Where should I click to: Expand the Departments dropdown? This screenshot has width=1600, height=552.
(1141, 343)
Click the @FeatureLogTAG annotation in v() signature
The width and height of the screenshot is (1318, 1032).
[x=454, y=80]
──────
Please retype all of the data above exactly as it appears.

* **Response to the task**
Where should I click to: Expand the Departments dropdown? This screenshot has width=1600, height=552.
(1141, 343)
Click the @FeatureLogTAG annotation in v() signature
The width and height of the screenshot is (1318, 1032).
[x=454, y=80]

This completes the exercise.